Les observations que j’apporte ont l’intérêt capital à mon avis qu’elles ne sont pas des reconstitutions a posteriori, mais qu’elles ont été prises dans les conditions les plus rigoureuses exigées par la méthodologie scientifique. Les rêves étaient notés au jour le jour et on avait immédiatement le contrôle du rêve annoncé comme indice séméiologique par le diagnostic précis du médecin. A ma connaissance les observations de ce genre peuvent être comptées dans la science, la grande majorité étant, on le sait, des constructions fictives, des croyances systématisées, ou des légendes appropriées sous l’influence d’une affinité psychique, facilement décelable pour un observateur adroit dans la structure psycho-physique de l’individu. La mémoire trompe souvent ; on connaît les phénomènes du déjà-vu et ceux de la fausse-reconnaissance, et je vous avoue que je me méfie des rêves qui ont été enregistrés de la sorte. L’imagination s’y plait toujours à broder et à construire des architectures métaphysiques sur les données les plus vagues des rêves et c’est à ce point de vue, que je n’ose pas considérer comme fait précis les quelques observations qu’on vient de citer.

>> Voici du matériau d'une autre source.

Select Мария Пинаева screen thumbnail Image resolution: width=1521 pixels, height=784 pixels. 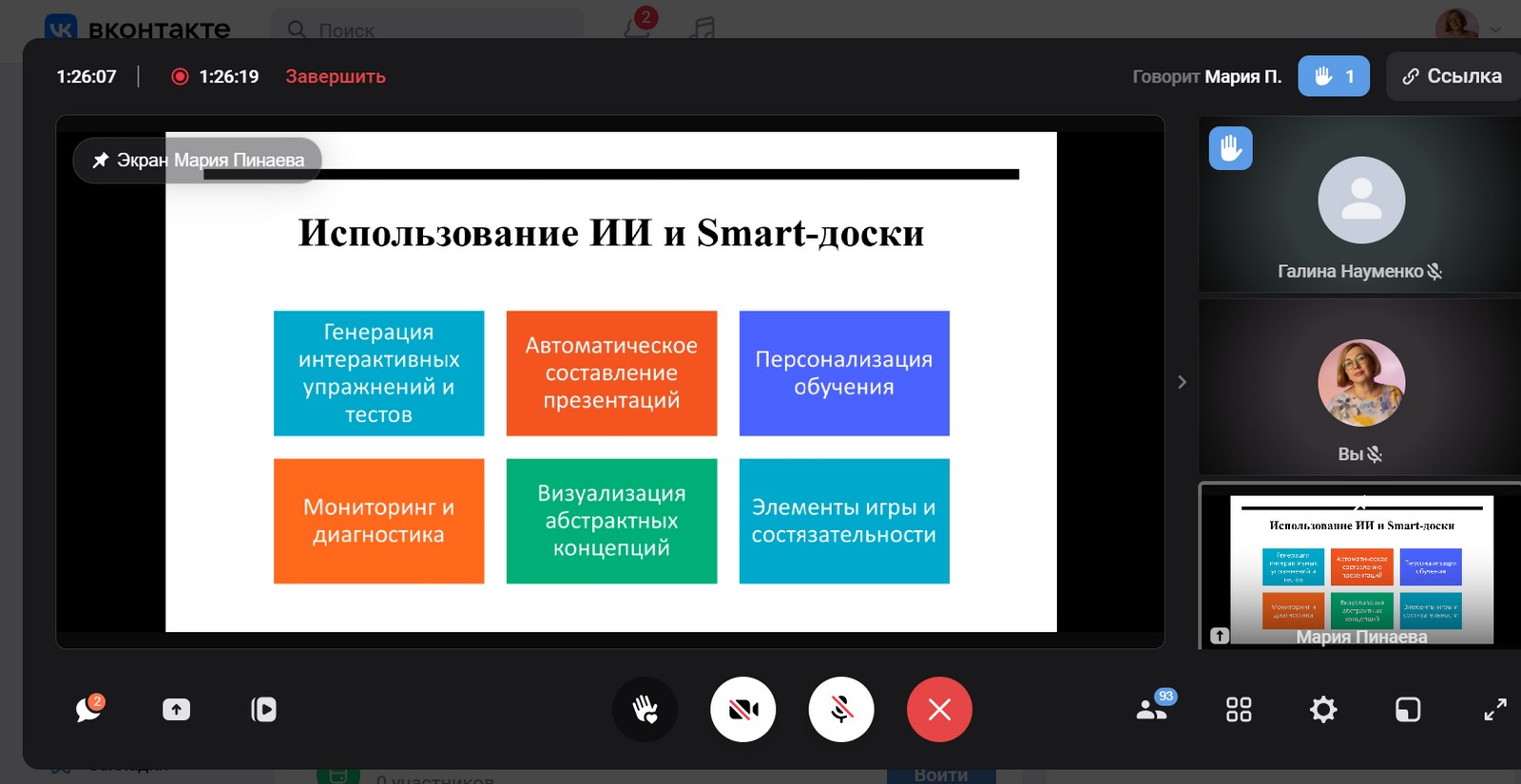tap(1360, 567)
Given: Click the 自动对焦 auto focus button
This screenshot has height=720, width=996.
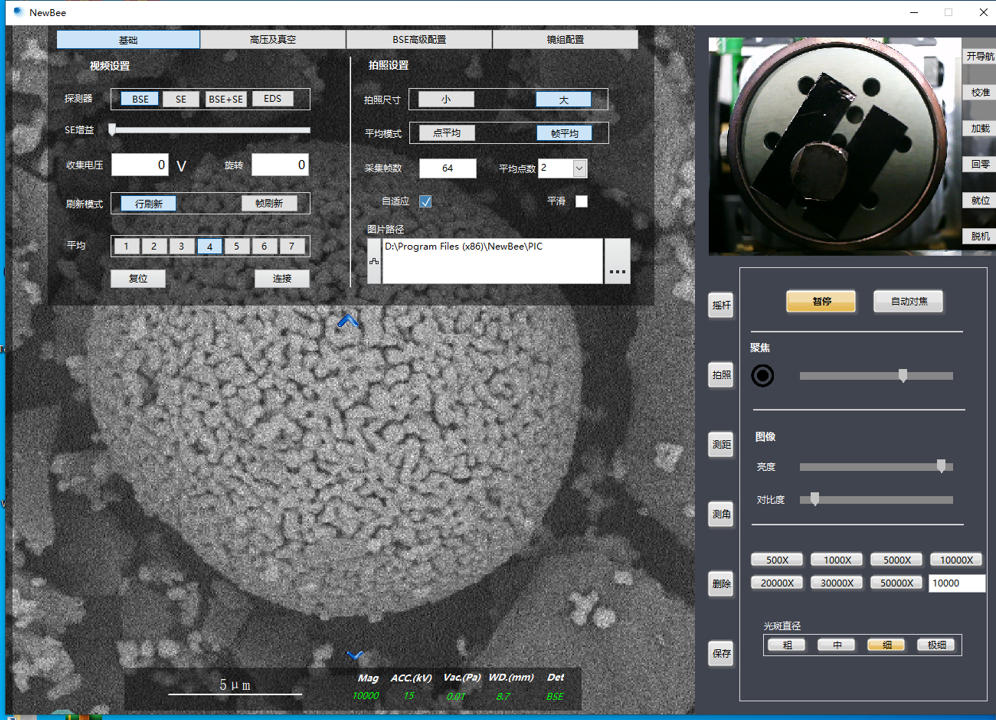Looking at the screenshot, I should (x=908, y=301).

Je tiens à ajouter, que je n’ai voulu rapporter que des rapports définis entre certains rêves et les affections inflammatoires au point de vue séméiologique, rêves que nous avons pu observer avec M. Piéron au cours de nos recherches sur les rêves. Les autres questions qui ont été ici évoquées sont sans doute intéressantes, mais comme elles n’entrent pas dans les quelques données scientifiques, que je viens de lire, je n’essaye pas même de les discuter. J’ai voulu éclaircir un point avec des observations à l’appui et il me semble que systématiquement il faut éviter la discussion stérile sur les conceptions les plus générales et les données fondamentales de la Biologie et de la Psychologie, à propos de n’importe quel fait si menu soit-il.
Notes
(1) N. VASHIDE and PIÉRON. Prophetic Dreams in Greck and Roman Antiquity. The Monist. Chicago, January 1901. [en ligne sur notre site]
N. VASCHIDE et PIÉRON. Le rêve prophétique chez les sauvages. Communication à la Société d’Anthropologie, 7 mars 1901.
N. VASCHIDE et PIÉRON. La valeur séméiologique du rêve, Revue Scientifique, 30 mars et 6 avril 1901, Etc. etc.
(2) L’un de nous a déjà publié un cas précis d’empiétement pathologique du rêve sur la vie de la veille : N. VASCHIDE et E. MEUNIER. Objection du rêve dans la veille. Revue de Psychiatrie, février 1901.
(3) Travail du Laboratoire de Psychologie Expérimentale de l’École des Hautes Études (Asile de Villejuif).